• 8 octobre 2024
  • Last Update 16 octobre 2023 10 h 47 min
  • Montréal

Artur Beterbiev, un modèle d’autonomie

Artur Beterbiev, un modèle d’autonomie

Un texte de Rénald Boisvert

À son arrivée en sol québécois, Artur Beterbiev était déjà réputé comme un pugiliste très imposant en raison de ses performances acquises chez les amateurs. Nul ne pouvait douter alors de ses capacités physiques exceptionnelles. En revanche, je dois avouer que mes premières impressions concernant sa «science de boxe» n’étaient pas de nature à lui rendre justice. Son attitude plutôt rigide et austère m’avait conduit à le mésestimer sur cet aspect.

Le préjugé était énorme. Or, je me suis vite ravisé. Même si je continue à penser que Beterbiev ne possédait pas un potentiel athlétique comparable à celui de l’élite mondiale, il m’a fallu reconnaître par ailleurs que ses capacités adaptatives allaient bien au-delà de ce que je croyais au départ.

Qu’est-ce que la « science de la boxe »?

On associe généralement «styliste» et «science de boxe». Or, une telle association est parfois trompeuse. Alors que le terme «styliste» fait référence à la fluidité et l’élégance d’un pugiliste, l’expression «science de boxe» évoque plutôt ce vieux principe : «toucher sans se faire toucher».

La nuance est importante. Et il n’y a pas de meilleur exemple que le parcours d’Artur Beterbiev pour en reconnaître la distinction. Sans être un styliste, Beterbiev a poursuivi son ascension chez les professionnels en améliorant constamment sa «science de boxe». Sur cet aspect, contrairement à ce que l’on pourrait penser, très peu de boxeurs atteignent comme lui leur plein potentiel.

En réalité, pour une majorité de boxeurs, c’est comme si la capacité d’apprendre déclinait avec le temps. Ce n’est pas une question de disposition athlétique. C’est d’un tout autre ordre. Cela survient au bout d’un certain temps dans la carrière des boxeurs lorsqu’une sorte d’apathie s’est installée peu à peu. Ceux-ci semblent alors éprouver une fatigue mentale qui paralyse toute nouvelle progression.

Par exemple, ceci se manifeste souvent lors des sparrings (combats d’entraînements) au cours desquels ces boxeurs prennent des coups inutilement. Ils ont beau travailler dur au sac lourd, mais rien n’y fait; leur regard n’est animé que par une faible lueur de lucidité. Bien sûr, leurs techniques demeurent réglées au quart de tour; hélas, ils reprennent constamment les mêmes drills sans y ajouter quoi que ce soit.

Ce ne sont pas pour autant de mauvais boxeurs.
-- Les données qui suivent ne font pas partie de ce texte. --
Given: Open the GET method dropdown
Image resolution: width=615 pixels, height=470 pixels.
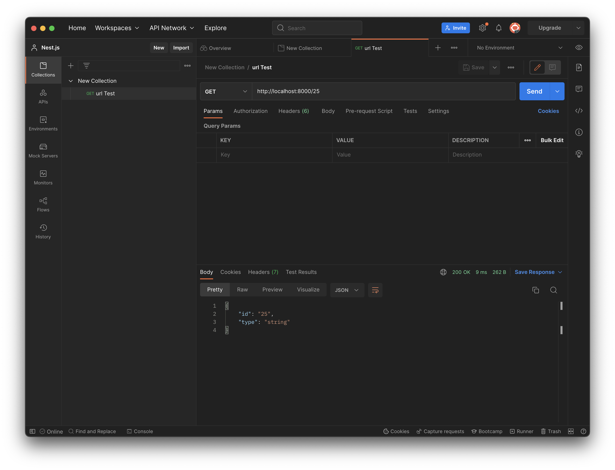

Très souvent, ils ont acquis en début de carrière suffisamment de connaissances et d’habiletés pour demeurer par la suite compétitifs. Certains deviennent même champions du monde malgré le fait qu’ils ont plafonné cognitivement.

Comme vous vous en doutez, Artur Beterbiev n’est pas dans cette catégorie. À l’entraînement, ses yeux pétillent toujours malgré ses 38 ans. Il est ce qu’on appelle un boxeur «engagé» mentalement. Cette qualité est une denrée rare chez les boxeurs qui entreprennent la dernière portion de leur carrière. Observez-le bien dans la vidéo qui suit :

Engagement émotionnel et cognitif

Pour ce qui est de l’engagement émotionnel d’un pugiliste, cela se traduit par l’enthousiasme qui doit l’animer à l’entraînement. Il s’agit d’un engagement lié notamment à la motivation de l’athlète. Son attitude doit en tout premier lieu être positive et constructive.

Quant à l’engagement cognitif, ceci se trouve au cœur de la «science de boxe» et implique que l’athlète possède une compréhension spécifique et évolutive de son sport. Il sait que son apprentissage ne doit jamais s’arrêter.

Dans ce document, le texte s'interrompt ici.